A Roses discount store in Hickory, North Carolina, photographed in October 2018. (Photo via The Bulwark) |
Mastro uses an unlikely find, a Roses discount store, as an example of an almost extinct business. "Roses is a living fossil: It’s one of the last remaining mid-sized regional discount department store chains in the United States. . . . Roses’ inventory and pricing are both impressive and distinct from that of Walmart or Target. . . . I got a sense that Roses employs some strategy and deliberation when it comes to what they buy and stock; they don’t compete solely on price, as Walmart does, or on a combination of price and style, as Target does. It’s not just bins of the same junk you’d find at every other discount store. Roses has a different stream of inventory that comes from different channels."
Mastro offers examples: "Thick, soft area rugs made of undetermined carpet remnants that have been professionally trimmed and finished. (Every single area rug I’ve seen in every other store is a thin imitation of real carpet.) . . . Big packages of cotton rags for pennies a piece (from a manufacturer called St. Mary’s, which has more presence on eBay than anywhere else online). . . . Roses is ultimately interesting because of the lost perspective it offers on the idea of a 'deal.' What I mean is: While we have no shortage of stores where cheap products are available, we have few that offer goods that could reasonably be sold for much higher prices in a different context—that specialize, in a word, in deals."

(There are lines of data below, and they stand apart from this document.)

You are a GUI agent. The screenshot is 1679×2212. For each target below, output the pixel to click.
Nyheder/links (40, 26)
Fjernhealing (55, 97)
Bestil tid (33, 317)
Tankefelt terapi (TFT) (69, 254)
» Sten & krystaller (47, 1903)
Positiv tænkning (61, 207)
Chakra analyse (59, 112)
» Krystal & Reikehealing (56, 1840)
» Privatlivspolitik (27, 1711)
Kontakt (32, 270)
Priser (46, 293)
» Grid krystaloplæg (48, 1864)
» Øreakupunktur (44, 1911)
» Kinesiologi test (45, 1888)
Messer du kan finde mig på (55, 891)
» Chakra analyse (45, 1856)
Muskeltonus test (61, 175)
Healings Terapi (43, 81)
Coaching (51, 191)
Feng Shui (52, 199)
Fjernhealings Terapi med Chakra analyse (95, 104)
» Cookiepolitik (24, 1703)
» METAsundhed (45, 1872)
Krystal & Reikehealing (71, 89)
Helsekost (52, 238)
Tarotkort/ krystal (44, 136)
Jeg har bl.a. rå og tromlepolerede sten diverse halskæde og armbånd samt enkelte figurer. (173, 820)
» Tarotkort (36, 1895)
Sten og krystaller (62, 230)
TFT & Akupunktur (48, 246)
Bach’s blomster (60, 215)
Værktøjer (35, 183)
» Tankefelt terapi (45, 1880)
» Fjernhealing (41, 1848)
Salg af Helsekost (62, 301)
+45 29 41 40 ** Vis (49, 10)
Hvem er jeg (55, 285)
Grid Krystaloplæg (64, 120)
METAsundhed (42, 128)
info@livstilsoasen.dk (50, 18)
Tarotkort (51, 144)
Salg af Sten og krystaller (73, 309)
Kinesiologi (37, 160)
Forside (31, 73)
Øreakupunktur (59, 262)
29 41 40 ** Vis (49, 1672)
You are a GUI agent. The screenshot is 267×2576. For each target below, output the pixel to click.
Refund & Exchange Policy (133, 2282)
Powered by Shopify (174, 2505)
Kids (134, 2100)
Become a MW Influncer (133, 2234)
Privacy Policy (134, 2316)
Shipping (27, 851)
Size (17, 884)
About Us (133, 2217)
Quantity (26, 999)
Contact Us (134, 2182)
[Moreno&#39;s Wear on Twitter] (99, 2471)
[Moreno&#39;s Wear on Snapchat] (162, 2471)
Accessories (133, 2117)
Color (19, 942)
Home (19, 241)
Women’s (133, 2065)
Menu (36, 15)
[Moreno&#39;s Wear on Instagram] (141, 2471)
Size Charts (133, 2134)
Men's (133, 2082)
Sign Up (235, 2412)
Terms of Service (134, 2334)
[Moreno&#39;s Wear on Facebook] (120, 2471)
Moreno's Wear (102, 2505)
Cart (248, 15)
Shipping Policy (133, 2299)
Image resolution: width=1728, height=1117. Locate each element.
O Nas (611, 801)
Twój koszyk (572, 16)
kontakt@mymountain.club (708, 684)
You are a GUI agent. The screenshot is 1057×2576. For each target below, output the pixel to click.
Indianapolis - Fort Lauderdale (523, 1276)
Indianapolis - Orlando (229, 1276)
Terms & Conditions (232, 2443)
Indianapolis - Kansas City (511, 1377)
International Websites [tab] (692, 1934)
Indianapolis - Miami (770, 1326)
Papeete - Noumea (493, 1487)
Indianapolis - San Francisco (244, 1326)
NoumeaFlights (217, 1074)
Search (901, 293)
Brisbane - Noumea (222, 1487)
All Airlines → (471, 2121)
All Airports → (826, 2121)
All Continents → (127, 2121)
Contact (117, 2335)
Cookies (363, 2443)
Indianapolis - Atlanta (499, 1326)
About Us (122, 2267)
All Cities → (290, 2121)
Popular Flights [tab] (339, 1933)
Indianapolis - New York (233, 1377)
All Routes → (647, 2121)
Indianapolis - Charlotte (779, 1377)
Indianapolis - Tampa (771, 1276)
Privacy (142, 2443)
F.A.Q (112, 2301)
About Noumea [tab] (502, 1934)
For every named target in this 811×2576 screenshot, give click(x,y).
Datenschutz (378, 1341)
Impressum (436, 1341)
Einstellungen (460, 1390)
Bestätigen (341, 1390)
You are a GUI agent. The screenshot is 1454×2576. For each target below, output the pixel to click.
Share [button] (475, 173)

"Walmart caused us to lose a whole category of mid-sized, mid-scaled stores that had played a crucial role in the retail ecosystem—a role that has never fully been replaced," Mastro reports. "The demise of this retail category left many areas without a proper one-stop store, closed off opportunities for smaller suppliers . . . . Nobody really mourns this or even thinks about it. . . . But the regional discount department store chain that operated 50 or 100 or 200 stores, at 40,000-70,000 square feet each, in two or three or four states, in rural or small-town settings—when we lost those, we lost something important."